El delegado general del Festival de Cannes, Thierry Frémaux, dijo que es un «error» la fragilización del cine en Argentina a consecuencia de las políticas del gobierno «ultraliberal y nacionalista» de Javier Milei.

«El cine es importante para la cultura, para valorar la historia, la fuerza de un país. No hay que reducir su potencia si no desarrollarla», señaló ayer en una rueda de prensa el máximo responsable de la selección del festival, previa al comienzo del festival que se extenderá hasta el 24 de mayo.

Frémaux, no obstante, se resistió a relacionar directamente estas políticas con la ausencia de películas argentinas en esta edición del festival, a pesar de que este año la Argentina tiene apenas un cortometraje, Tres de Juan Ignacio Ceballos, incluido en la sección La Cinef.

Tampoco hay presencia en la sección paralela de la Quincena de Cineastas, ni en la Semana de la Crítica, donde en 2024 triunfó la película argentina Simón de la montaña (Federico Luis).

«No diría que los primeros efectos se ven ya», dijo Frémaux, pero recalcó que piensa que la estrategia del Ejecutivo de Milei «es un error».

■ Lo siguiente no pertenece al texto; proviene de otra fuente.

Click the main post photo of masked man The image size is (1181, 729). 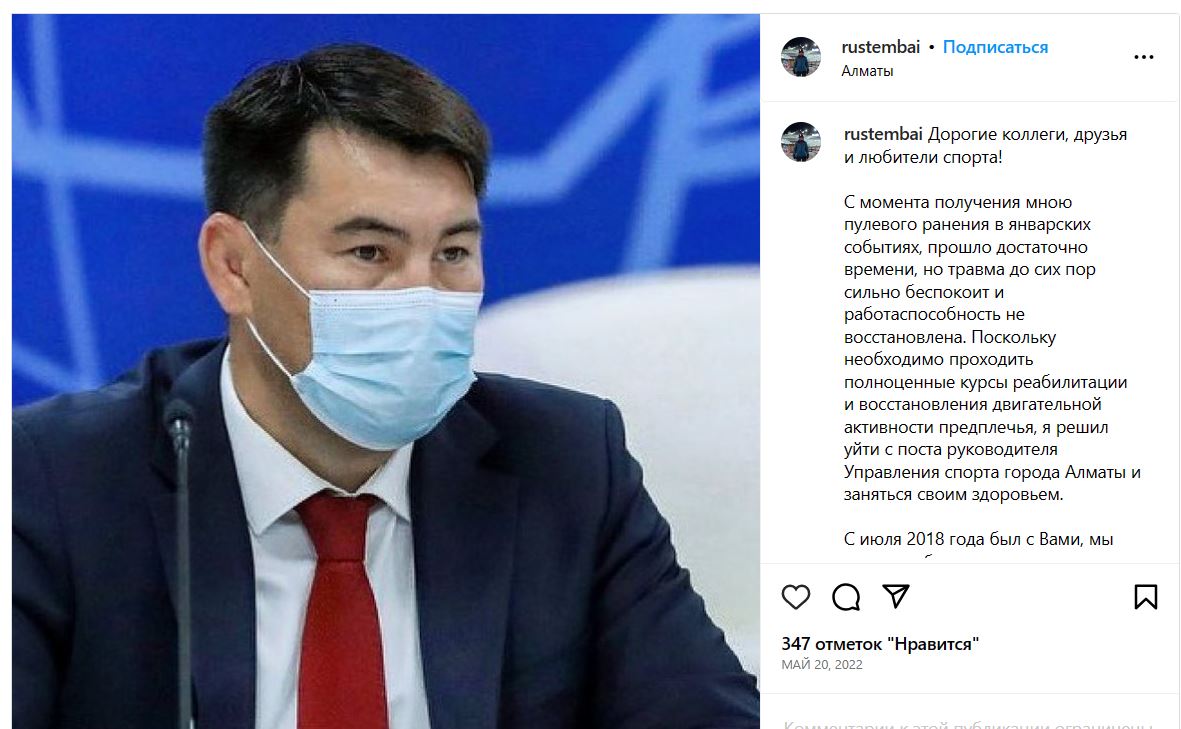coord(386,371)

Mencionó, en concreto, el recorte de los fondos públicos del Incaa (Instituto Nacional de Cine y Artes Audiovisuales) y cómo eso afecta en especial a los nuevos creadores en un país muy reconocido por sus talentos jóvenes.

Pero enfatizó igualmente que el presidente actual fue «elegido democráticamente» y que es frecuente que en momentos de recorte y de políticas liberales, el cine sea una de las primeras víctimas.

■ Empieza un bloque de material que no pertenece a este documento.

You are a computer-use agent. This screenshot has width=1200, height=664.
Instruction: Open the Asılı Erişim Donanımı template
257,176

“Cuando se es nacionalista, el cine es importante, el cine es importante para la cultura”, señaló Frémaux, “pero el cine es importante para destacar la historia de un país, para destacar la fuerza de un país, no para disminuir su poder, sino para desarrollarlo».

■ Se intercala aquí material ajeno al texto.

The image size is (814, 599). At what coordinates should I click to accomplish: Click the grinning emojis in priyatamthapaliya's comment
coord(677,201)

El delegado general del festival tampoco dejó de recordar que Cannes tiene muchos lazos con Argentina porque el festival es uno de los impulsores de Ventana Sur, un mercado cinematográfico que se celebraba en Buenos Aires y que ahora se mudó a Uruguay.

Pese a eso, decidieron dejar en la capital argentina el evento de programación de las películas del Festival de Cannes, que se hacía en paralelo a ese mercado, porque es importante no «desaparecer».

Y es que, en Buenos Aires, él ve a «un público magnífico, cultivado, curioso, cinéfilo» y «no puede ser que Argentina lo pierda».